> [Extracted entries]
□ □ □ □ □

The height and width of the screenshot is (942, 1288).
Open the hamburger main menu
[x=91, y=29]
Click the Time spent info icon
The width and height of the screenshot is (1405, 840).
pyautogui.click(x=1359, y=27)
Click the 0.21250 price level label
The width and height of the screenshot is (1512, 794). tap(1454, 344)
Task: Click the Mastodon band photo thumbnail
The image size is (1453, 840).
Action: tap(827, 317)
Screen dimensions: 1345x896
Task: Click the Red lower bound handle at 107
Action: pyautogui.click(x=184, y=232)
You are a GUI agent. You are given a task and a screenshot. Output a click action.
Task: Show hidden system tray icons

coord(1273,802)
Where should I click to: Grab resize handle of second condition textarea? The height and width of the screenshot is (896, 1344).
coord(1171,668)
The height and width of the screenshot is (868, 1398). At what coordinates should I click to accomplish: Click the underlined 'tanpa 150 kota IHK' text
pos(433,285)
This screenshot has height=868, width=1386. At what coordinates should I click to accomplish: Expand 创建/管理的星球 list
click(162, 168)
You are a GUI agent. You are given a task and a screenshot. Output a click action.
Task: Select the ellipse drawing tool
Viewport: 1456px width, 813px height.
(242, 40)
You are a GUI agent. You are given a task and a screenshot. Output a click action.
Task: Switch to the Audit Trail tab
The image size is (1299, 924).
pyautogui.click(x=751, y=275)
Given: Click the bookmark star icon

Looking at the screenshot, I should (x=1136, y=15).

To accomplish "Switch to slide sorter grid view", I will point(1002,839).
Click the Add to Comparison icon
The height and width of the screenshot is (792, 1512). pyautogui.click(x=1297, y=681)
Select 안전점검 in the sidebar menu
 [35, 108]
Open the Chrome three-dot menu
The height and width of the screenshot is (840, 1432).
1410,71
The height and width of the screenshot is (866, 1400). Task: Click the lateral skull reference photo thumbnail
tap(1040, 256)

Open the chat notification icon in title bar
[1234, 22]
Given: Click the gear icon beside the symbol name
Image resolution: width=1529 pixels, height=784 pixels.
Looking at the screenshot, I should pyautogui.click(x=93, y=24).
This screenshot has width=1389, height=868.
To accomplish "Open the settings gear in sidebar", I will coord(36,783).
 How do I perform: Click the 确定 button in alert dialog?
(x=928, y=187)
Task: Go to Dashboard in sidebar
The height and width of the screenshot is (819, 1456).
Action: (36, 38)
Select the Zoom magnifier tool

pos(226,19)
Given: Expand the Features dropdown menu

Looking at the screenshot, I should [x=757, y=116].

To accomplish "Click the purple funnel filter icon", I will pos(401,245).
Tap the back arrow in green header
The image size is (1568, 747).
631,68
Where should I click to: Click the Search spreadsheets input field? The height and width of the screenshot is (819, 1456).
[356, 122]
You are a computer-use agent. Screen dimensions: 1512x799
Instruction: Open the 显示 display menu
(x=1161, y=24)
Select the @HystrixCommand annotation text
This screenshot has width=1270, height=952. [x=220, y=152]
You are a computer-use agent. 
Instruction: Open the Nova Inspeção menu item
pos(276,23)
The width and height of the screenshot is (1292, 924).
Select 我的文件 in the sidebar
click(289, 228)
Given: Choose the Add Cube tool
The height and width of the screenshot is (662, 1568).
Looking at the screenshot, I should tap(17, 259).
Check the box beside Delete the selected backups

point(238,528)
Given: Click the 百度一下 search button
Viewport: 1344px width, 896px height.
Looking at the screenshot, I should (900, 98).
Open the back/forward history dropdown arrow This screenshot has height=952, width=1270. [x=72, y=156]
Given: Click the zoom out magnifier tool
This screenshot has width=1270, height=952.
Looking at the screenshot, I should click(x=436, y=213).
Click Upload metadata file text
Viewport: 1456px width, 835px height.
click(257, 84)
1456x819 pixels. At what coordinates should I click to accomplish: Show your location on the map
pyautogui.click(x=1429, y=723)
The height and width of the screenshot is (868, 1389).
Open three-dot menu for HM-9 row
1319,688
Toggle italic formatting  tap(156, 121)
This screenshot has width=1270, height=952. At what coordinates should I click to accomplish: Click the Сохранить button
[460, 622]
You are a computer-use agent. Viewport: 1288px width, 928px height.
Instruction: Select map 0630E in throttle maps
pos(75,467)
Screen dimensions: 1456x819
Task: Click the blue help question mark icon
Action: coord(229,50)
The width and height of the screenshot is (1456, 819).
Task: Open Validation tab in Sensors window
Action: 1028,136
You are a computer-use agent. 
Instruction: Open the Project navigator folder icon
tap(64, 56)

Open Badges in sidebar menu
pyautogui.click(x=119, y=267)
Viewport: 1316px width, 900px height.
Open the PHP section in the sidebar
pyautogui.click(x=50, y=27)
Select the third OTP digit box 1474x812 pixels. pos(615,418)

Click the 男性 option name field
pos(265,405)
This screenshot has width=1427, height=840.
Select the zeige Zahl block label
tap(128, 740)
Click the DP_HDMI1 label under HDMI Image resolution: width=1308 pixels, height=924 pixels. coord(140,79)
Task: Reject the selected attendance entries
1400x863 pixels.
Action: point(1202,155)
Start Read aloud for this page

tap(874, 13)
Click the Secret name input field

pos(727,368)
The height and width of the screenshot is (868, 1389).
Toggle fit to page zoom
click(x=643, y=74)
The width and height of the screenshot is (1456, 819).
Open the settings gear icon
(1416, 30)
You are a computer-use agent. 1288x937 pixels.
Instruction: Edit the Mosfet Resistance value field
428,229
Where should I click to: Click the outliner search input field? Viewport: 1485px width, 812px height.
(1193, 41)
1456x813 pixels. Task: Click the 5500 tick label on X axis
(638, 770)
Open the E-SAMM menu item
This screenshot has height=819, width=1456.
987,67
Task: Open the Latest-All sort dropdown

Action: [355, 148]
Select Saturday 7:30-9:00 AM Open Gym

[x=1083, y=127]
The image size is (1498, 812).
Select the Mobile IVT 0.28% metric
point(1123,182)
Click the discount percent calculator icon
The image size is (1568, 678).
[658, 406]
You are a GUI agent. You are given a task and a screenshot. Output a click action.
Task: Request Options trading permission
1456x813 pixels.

□ □ □ □ □

> [Task objective]
Establish how many lines of the data above contain "computer". State that number and no more.

> [Written answer]
5